*WHAT YOU HAVE TO DO*. Please give the data again in full, precisely as it is written.

*Excerpts from a dataset*.
==========

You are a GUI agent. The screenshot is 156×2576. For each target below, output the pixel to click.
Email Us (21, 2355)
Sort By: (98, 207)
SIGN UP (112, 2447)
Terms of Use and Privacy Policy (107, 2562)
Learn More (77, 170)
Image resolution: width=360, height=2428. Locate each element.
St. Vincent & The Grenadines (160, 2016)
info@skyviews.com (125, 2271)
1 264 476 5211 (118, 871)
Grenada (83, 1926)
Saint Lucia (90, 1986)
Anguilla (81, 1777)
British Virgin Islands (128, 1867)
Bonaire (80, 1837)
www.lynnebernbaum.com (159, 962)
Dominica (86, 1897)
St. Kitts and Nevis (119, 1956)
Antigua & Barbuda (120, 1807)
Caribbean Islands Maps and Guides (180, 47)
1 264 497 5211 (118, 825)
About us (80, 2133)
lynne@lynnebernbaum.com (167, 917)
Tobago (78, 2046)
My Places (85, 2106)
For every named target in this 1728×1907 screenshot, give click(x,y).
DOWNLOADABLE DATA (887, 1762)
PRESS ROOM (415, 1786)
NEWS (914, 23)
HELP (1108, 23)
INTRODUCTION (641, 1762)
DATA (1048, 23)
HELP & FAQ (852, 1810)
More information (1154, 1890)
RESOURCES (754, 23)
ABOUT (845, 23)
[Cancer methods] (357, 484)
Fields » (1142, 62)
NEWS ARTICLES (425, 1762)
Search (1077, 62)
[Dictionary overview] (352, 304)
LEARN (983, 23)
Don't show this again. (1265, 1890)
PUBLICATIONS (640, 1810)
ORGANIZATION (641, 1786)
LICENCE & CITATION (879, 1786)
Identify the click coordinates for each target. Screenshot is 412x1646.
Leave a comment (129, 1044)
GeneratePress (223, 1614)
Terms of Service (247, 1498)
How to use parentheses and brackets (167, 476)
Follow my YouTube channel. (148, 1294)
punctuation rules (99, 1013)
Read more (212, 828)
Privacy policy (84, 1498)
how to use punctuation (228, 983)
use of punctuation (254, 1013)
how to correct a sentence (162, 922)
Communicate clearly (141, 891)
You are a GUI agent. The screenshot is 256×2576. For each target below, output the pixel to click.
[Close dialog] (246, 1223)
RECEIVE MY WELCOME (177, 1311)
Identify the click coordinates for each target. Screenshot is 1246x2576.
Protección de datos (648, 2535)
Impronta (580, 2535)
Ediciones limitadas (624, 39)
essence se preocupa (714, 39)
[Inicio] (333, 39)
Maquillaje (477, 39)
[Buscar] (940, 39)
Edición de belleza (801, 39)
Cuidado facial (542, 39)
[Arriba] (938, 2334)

==========

*ANSWER SECTION*.
You are a GUI agent. The screenshot is 156×2576. For each target below, output the pixel to click.
Email Us (21, 2355)
Sort By: (98, 207)
SIGN UP (112, 2447)
Terms of Use and Privacy Policy (107, 2562)
Learn More (77, 170)
Image resolution: width=360, height=2428. Locate each element.
St. Vincent & The Grenadines (160, 2016)
info@skyviews.com (125, 2271)
1 264 476 5211 (118, 871)
Grenada (83, 1926)
Saint Lucia (90, 1986)
Anguilla (81, 1777)
British Virgin Islands (128, 1867)
Bonaire (80, 1837)
www.lynnebernbaum.com (159, 962)
Dominica (86, 1897)
St. Kitts and Nevis (119, 1956)
Antigua & Barbuda (120, 1807)
Caribbean Islands Maps and Guides (180, 47)
1 264 497 5211 (118, 825)
About us (80, 2133)
lynne@lynnebernbaum.com (167, 917)
Tobago (78, 2046)
My Places (85, 2106)
For every named target in this 1728×1907 screenshot, give click(x,y).
DOWNLOADABLE DATA (887, 1762)
PRESS ROOM (415, 1786)
NEWS (914, 23)
HELP (1108, 23)
INTRODUCTION (641, 1762)
DATA (1048, 23)
HELP & FAQ (852, 1810)
More information (1154, 1890)
RESOURCES (754, 23)
ABOUT (845, 23)
[Cancer methods] (357, 484)
Fields » (1142, 62)
NEWS ARTICLES (425, 1762)
Search (1077, 62)
[Dictionary overview] (352, 304)
LEARN (983, 23)
Don't show this again. (1265, 1890)
PUBLICATIONS (640, 1810)
ORGANIZATION (641, 1786)
LICENCE & CITATION (879, 1786)
Identify the click coordinates for each target. Screenshot is 412x1646.
Leave a comment (129, 1044)
GeneratePress (223, 1614)
Terms of Service (247, 1498)
How to use parentheses and brackets (167, 476)
Follow my YouTube channel. (148, 1294)
punctuation rules (99, 1013)
Read more (212, 828)
Privacy policy (84, 1498)
how to use punctuation (228, 983)
use of punctuation (254, 1013)
how to correct a sentence (162, 922)
Communicate clearly (141, 891)
You are a GUI agent. The screenshot is 256×2576. For each target below, output the pixel to click.
[Close dialog] (246, 1223)
RECEIVE MY WELCOME (177, 1311)
Identify the click coordinates for each target. Screenshot is 1246x2576.
Protección de datos (648, 2535)
Impronta (580, 2535)
Ediciones limitadas (624, 39)
essence se preocupa (714, 39)
[Inicio] (333, 39)
Maquillaje (477, 39)
[Buscar] (940, 39)
Edición de belleza (801, 39)
Cuidado facial (542, 39)
[Arriba] (938, 2334)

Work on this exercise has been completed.